More Bear Facts: Kedrosky offers up a Power Point term sheet (link). The term sheet says that Bear Stearns shareholders will get 0.05473 Morgan shares for each Bear Stearns share. Per Yahoo, Morgan last traded at $36.54. So that translates into a value of just a hair under $2 for each Bear share. For a share that traded within the year at $159.36, that pencils out to a top-to-bottom tumble of 98.75 percent.
I see that James E. Cayne who was CEO of Bear Stearns until January, reported holdings of 5,612,922 shares as of last December 21. Using the high-low prices reported above, that would suggest that the value of his holdings has fallen from $894,475,250 to $11,224,914. That’s a kick in the stomach; but of course, even $11 million would be enough to keep most of us in Cheese Whiz through the summer.
But Cayne apparently won’t have to rely on a paltry $11 million. Forbes reported in 2006 that Cayne took $132.14 million in compensation over five years; an average of $27.27 million a year (link). In 2005, Forbes ranked Cayne as the 387th richest person in
A news report say that Cayne’s leadership of Bear was “called into question” by the collapse of a couple of Bear-managed hedge funds (link).
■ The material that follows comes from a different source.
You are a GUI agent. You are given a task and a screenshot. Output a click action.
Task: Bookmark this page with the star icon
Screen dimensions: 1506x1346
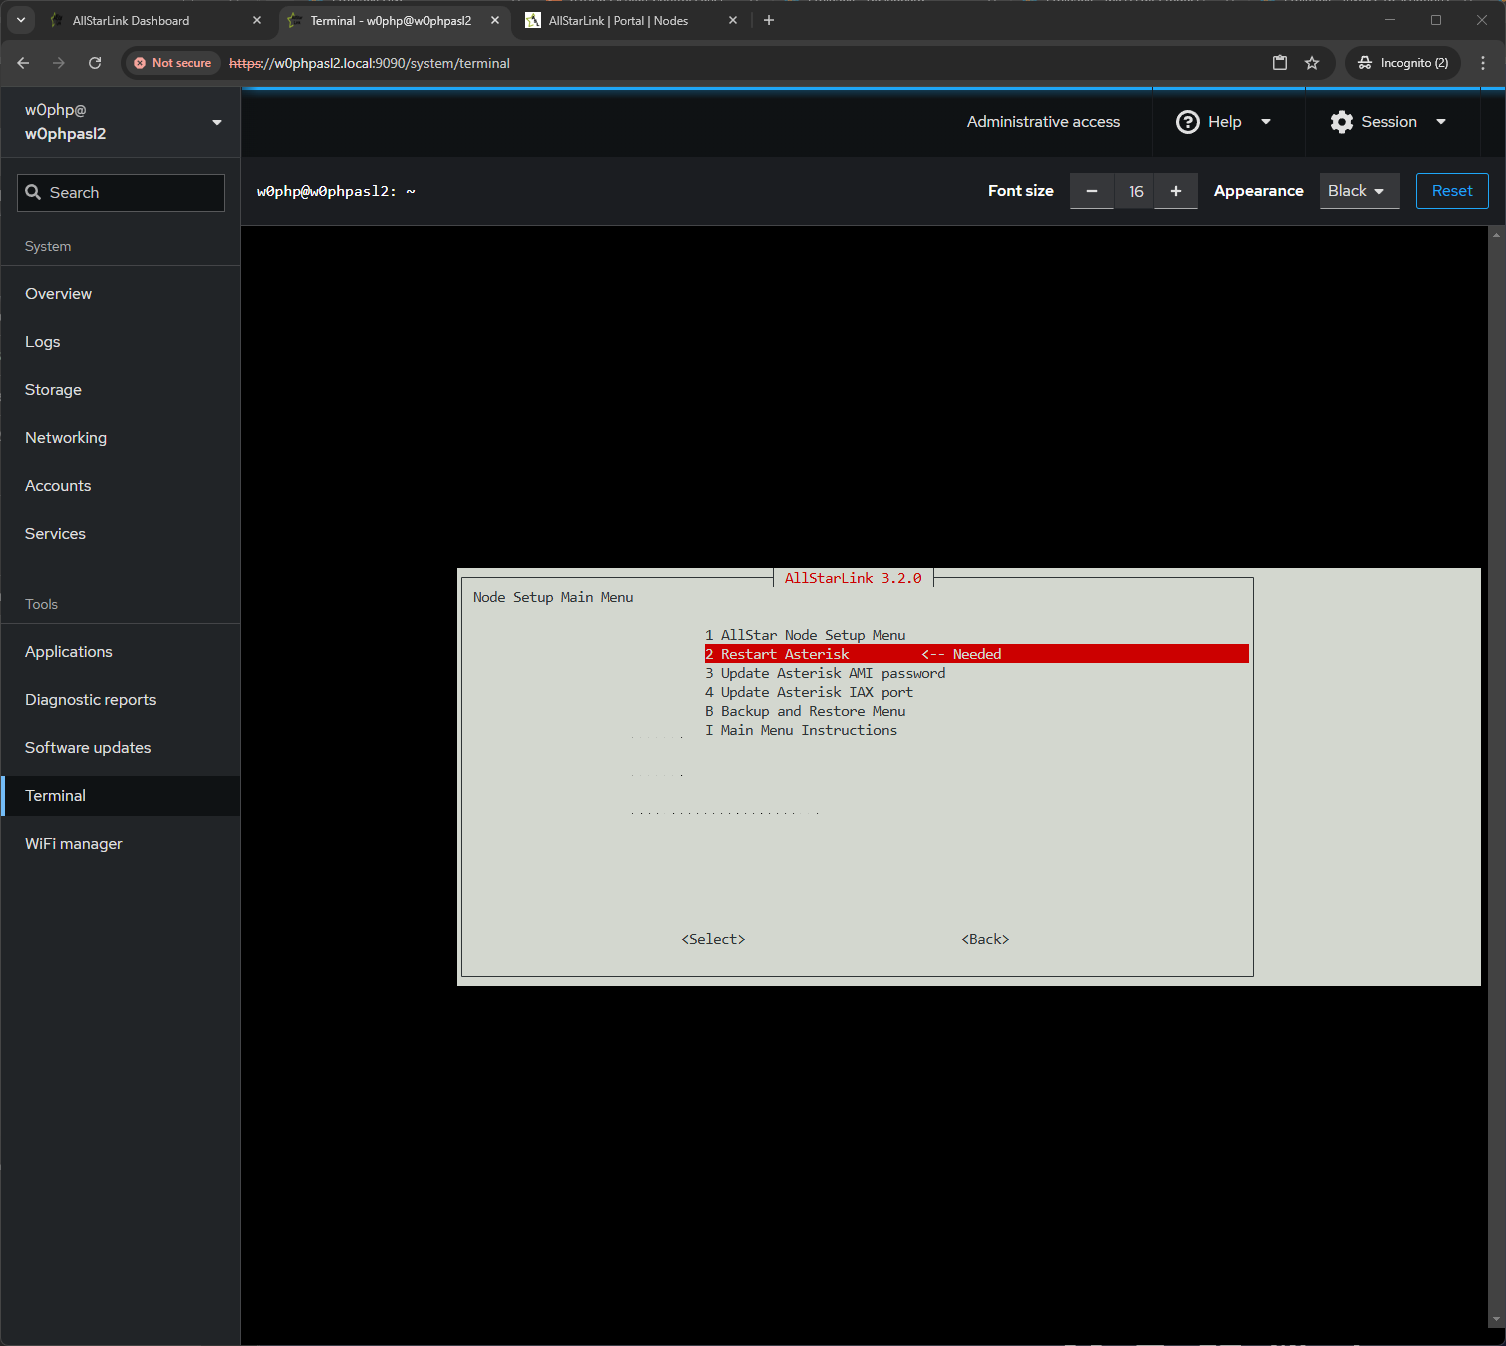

Critics of the company said Cayne spent too much time away from the office last year playing golf and bridge as the problems unfolded.
Cayne is the same executive who refused to let Bear Stearns provide support as part of a Federal Reserve-led plan to rescue Long-Term Capital Management in 1998. His reticence was said to deeply anger some of his fellow Wall Street CEOs, and the episode came up every time Bear was reported to be in trouble in recent months.
Afterthought: On sober reflection, I think I’d write this morning’s Bear Stearns post (link) a little differently, although the general drift would be the same. It’s probably not really a going concern v. liquidation issue; I suspect the going concern value and the liquidation value are pretty near the same. But there remains the question of who will maximize the value of the creditor stake after the equity is wiped out. That’s a perfectly appropriate role for an outside stakeholder, be it trustee, or receive, or whatever.